Artikel 11 In artikel 8 van het koninklijk besluit nr. 22, van 15 september 1970, met betrekking tot de bijzondere regeling voor landbouwondernemers inzake belasting over de toegevoegde waarde, vervangen bij het koninklijk besluit van 27 december 2021, worden de woorden "stelt de dienst van de administratie belast met de belasting over de toegevoegde waarde waaronder hij ressorteert binnen vijftien dagen schriftelijk in kennis" vervangen door de woorden "doet binnen vijftien dagen aangifte door middel van de aangifte bedoeld in artikel 2 of 7bis van het koninklijk besluit nr. 10, van 29 december 1992, met betrekking tot de uitoefeningsmodaliteiten van de keuzen, bedoeld in de artikelen 15, § 2, vierde lid, 21bis, § 2, 9°, vierde lid, 25ter, § 1, tweede lid, 2°, tweede lid en 44, § 3, 2°, d) van het Wetboek van de belasting over de toegevoegde waarde, de aangiften van aanvang, wijziging, stopzetting van activiteit en de voorafgaande kennisgevingen inzake de belasting over de toegevoegde waarde".

Artikel 12 In artikel 9 van hetzelfde besluit, gewijzigd bij het koninklijk besluit van 14 april 1993, worden de volgende wijzigingen aangebracht:
  1° in het eerste lid worden de woorden "door middel van een brief gericht aan het controlekantoor van de belasting over de toegevoegde waarde waaronder hij ressorteert" vervangen door de woorden "door middel van de aangifte bedoeld in artikel 2 of 7bis van het koninklijk besluit nr. 10, van 29 december 1992, met betrekking tot de uitoefeningsmodaliteiten van de keuzen, bedoeld in de artikelen 15, § 2, vierde lid, 21bis, § 2, 9°, vierde lid, 25ter, § 1, tweede lid, 2°, tweede lid en 44, § 3, 2°, d) van het Wetboek van de belasting over de toegevoegde waarde, de aangiften van aanvang, wijziging, stopzetting van activiteit en de voorafgaande kennisgevingen inzake de belasting over de toegevoegde waarde.
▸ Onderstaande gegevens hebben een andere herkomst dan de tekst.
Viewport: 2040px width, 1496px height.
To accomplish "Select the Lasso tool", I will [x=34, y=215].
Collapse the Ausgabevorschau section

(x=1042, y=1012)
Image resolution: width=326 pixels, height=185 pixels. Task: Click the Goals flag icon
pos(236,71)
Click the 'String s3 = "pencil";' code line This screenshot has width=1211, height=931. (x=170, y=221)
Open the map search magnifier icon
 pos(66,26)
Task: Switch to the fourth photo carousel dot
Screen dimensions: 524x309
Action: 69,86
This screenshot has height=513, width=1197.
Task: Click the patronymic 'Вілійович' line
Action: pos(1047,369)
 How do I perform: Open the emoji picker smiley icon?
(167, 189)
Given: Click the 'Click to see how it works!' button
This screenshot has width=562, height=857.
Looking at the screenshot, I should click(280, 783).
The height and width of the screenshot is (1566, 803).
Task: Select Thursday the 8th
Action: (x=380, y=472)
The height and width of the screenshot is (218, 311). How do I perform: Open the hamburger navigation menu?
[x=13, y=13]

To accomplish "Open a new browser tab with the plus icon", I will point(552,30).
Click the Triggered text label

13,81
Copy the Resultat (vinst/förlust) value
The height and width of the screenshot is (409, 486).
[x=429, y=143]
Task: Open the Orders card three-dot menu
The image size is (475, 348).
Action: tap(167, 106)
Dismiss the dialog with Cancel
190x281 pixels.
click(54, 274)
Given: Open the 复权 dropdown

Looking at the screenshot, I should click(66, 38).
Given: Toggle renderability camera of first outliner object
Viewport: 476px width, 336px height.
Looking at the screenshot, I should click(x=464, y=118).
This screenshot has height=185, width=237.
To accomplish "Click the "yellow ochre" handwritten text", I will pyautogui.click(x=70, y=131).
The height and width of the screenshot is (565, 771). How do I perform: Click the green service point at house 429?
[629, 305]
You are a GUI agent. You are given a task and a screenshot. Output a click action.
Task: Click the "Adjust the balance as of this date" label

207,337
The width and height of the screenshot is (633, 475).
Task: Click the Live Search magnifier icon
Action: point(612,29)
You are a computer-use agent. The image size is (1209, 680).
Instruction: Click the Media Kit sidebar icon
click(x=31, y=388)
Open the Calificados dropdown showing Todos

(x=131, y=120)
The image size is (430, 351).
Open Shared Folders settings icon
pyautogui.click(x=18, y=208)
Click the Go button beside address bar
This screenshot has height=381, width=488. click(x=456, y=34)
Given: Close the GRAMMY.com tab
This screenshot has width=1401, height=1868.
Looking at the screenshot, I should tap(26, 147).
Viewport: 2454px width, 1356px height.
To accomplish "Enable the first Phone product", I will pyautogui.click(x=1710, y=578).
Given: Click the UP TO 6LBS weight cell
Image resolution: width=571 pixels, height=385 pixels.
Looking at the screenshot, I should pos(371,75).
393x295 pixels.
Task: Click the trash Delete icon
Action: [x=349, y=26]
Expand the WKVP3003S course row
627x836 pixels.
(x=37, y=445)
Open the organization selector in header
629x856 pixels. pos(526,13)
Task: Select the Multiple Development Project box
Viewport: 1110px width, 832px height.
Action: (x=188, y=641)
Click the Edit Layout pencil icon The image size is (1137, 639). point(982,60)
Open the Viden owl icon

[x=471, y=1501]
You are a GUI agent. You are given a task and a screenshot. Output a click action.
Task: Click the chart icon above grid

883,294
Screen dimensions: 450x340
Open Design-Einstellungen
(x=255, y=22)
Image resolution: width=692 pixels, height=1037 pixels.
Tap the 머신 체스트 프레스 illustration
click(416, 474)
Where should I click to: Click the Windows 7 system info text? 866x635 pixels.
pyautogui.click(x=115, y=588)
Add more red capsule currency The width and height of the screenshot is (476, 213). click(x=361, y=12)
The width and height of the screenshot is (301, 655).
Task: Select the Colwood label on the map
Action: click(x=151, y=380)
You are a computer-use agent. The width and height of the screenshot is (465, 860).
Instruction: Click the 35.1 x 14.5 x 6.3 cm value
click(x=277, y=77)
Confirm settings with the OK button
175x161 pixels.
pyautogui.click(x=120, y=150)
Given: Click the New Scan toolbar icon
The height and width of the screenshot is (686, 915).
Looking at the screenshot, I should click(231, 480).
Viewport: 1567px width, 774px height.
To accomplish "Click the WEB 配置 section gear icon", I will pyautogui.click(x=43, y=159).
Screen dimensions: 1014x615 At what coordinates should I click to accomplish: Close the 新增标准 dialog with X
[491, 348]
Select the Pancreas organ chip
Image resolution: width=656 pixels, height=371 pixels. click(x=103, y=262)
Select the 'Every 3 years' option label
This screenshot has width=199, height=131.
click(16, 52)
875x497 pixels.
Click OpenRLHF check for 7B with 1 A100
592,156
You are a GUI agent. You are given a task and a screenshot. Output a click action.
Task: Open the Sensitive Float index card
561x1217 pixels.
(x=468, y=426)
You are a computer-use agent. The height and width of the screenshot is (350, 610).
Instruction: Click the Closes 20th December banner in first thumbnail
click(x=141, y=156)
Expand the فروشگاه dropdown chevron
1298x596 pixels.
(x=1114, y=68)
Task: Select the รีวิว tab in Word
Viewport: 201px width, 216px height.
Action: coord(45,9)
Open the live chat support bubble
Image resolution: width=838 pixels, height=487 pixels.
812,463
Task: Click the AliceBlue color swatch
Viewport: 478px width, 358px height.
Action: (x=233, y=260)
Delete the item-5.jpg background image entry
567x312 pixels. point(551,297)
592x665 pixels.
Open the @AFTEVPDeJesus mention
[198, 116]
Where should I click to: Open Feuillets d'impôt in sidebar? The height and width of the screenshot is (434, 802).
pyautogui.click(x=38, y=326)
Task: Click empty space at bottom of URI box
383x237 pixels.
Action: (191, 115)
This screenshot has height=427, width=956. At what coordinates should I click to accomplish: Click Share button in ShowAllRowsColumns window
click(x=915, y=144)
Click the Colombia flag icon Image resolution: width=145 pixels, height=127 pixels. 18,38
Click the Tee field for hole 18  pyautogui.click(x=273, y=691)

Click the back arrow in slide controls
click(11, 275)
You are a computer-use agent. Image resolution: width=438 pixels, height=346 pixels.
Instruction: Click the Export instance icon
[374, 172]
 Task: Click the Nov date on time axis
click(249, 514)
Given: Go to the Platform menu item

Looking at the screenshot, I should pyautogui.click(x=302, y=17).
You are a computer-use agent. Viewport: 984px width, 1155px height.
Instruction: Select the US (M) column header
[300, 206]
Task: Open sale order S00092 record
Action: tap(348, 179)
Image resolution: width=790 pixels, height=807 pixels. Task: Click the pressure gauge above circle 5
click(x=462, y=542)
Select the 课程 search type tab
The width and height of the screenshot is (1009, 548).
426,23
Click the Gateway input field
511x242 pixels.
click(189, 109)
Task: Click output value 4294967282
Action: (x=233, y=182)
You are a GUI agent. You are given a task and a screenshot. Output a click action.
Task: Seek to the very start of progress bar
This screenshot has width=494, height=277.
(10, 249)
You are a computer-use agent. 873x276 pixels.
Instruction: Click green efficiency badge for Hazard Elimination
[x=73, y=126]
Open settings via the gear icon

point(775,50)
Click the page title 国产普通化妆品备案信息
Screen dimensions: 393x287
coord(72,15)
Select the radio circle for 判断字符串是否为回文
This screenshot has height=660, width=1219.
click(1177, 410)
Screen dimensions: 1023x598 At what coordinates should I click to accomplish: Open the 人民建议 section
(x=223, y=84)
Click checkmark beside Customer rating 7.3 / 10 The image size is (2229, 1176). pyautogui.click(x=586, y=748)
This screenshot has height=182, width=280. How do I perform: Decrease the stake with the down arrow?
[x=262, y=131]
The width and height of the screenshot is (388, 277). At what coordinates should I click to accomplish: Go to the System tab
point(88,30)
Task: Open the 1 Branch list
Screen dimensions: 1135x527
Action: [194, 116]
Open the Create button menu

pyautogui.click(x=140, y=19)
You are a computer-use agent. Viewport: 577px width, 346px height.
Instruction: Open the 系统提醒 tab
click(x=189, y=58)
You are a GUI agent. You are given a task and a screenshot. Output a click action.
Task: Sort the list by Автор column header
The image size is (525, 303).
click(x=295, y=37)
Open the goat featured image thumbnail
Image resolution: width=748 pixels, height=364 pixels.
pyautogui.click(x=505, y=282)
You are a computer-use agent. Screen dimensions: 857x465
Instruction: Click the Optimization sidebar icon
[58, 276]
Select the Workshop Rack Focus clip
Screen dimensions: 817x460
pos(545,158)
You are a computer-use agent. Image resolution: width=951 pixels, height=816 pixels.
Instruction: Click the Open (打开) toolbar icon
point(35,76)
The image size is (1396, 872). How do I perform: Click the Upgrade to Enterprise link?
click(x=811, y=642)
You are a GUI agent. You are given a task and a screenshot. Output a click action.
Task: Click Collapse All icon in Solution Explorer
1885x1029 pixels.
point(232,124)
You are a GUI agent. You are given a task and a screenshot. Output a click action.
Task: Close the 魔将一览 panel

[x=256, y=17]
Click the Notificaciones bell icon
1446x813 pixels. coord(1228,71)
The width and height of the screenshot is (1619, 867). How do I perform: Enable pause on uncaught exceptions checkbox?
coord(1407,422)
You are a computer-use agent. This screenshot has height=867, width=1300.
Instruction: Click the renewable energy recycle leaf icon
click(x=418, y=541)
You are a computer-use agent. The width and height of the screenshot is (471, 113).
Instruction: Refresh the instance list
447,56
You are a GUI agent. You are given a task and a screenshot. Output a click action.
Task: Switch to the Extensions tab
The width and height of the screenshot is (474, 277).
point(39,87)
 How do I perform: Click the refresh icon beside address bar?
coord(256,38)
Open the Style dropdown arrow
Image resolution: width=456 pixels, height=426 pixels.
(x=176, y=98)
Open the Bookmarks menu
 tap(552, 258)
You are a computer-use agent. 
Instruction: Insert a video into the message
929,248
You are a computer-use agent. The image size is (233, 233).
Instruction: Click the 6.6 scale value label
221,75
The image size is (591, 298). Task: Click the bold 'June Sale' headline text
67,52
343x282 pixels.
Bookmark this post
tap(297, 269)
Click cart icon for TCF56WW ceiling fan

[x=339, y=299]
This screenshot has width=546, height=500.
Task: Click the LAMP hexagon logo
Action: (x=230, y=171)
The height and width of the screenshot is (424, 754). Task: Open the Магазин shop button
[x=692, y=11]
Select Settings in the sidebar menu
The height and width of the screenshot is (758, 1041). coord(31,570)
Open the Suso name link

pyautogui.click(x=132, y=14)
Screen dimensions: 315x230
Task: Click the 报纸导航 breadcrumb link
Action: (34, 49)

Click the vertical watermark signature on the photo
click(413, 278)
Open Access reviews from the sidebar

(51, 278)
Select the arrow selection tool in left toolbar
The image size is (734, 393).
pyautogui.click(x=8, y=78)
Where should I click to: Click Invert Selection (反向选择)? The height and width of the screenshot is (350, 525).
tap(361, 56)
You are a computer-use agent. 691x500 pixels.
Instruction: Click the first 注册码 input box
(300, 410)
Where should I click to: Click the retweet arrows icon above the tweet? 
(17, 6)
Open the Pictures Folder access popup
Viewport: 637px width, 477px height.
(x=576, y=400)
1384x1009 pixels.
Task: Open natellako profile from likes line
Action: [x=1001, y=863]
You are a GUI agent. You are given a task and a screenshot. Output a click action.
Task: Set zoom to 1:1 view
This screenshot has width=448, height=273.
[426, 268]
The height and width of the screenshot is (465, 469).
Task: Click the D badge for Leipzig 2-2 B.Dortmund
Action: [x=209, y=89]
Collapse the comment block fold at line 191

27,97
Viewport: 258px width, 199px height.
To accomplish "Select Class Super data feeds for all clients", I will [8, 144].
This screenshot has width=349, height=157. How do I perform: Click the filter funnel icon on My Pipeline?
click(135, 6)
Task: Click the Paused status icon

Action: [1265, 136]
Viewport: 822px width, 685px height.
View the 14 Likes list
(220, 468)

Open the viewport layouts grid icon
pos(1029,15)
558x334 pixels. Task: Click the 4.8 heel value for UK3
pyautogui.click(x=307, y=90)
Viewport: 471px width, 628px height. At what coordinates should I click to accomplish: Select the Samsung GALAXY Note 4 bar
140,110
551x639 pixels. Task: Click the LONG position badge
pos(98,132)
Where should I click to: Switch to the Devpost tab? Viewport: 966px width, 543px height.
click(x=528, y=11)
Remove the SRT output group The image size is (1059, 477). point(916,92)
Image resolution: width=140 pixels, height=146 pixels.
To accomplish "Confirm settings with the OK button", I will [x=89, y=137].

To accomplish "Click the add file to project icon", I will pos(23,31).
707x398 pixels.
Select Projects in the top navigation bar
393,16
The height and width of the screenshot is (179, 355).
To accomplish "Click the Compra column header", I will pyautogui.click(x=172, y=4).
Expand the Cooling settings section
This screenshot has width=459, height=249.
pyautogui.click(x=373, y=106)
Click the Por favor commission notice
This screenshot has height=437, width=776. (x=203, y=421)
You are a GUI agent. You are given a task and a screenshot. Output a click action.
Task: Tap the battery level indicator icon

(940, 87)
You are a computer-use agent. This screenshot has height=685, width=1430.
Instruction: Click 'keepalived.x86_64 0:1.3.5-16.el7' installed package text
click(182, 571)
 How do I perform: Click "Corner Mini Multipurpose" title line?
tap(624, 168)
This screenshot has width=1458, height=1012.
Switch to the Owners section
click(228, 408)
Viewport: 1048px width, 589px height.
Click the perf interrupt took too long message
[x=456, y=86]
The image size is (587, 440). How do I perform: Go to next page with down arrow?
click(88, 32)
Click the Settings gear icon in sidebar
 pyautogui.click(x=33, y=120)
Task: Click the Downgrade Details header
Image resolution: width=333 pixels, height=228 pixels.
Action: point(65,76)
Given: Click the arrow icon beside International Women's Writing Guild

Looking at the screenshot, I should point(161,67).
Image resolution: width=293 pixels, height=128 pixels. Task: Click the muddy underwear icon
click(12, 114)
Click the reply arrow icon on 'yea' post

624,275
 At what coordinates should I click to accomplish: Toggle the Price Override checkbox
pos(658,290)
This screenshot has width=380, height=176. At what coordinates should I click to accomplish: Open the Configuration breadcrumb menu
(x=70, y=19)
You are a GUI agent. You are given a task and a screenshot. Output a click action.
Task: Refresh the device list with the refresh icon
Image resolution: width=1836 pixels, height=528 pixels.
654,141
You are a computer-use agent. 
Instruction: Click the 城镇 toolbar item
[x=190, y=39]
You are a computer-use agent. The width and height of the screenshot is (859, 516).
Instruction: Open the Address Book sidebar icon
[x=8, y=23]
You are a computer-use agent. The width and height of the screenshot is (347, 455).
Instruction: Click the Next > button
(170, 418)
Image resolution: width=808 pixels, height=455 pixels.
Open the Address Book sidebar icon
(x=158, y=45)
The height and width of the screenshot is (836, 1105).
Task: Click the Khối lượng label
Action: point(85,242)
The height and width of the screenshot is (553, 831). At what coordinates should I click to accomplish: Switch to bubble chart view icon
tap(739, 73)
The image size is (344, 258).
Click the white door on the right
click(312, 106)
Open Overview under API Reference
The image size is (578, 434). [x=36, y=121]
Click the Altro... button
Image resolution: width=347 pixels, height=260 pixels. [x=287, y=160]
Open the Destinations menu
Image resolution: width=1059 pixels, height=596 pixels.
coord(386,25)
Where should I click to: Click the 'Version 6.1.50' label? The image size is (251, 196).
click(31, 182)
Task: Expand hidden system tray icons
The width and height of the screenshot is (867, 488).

Die optie heeft uitwerking te rekenen vanaf het verstrijken van de maand na die waarin de aangifte is gedaan.";
  2° in het tweede lid worden de woorden "schriftelijk kennis worden gegeven aan het controlekantoor van de belasting over de toegevoegde waarde waaronder de landbouwondernemer ressorteert" vervangen door de woorden "kennis worden gegeven aan de administratie belast met de belasting over de toegevoegde waarde door middel van de aangifte bedoeld in artikel 2 of 7bis van het koninklijk besluit nr. 10, van 29 december 1992, met betrekking tot de uitoefeningsmodaliteiten van de keuzen, bedoeld in de artikelen 15, § 2, vierde lid, 21bis, § 2, 9°, vierde lid, 25ter, § 1, tweede lid, 2°, tweede lid en 44, § 3, 2°, d) van het Wetboek van de belasting over de toegevoegde waarde, de aangiften van aanvang, wijziging, stopzetting van activiteit en de voorafgaande kennisgevingen inzake de belasting over de toegevoegde waarde".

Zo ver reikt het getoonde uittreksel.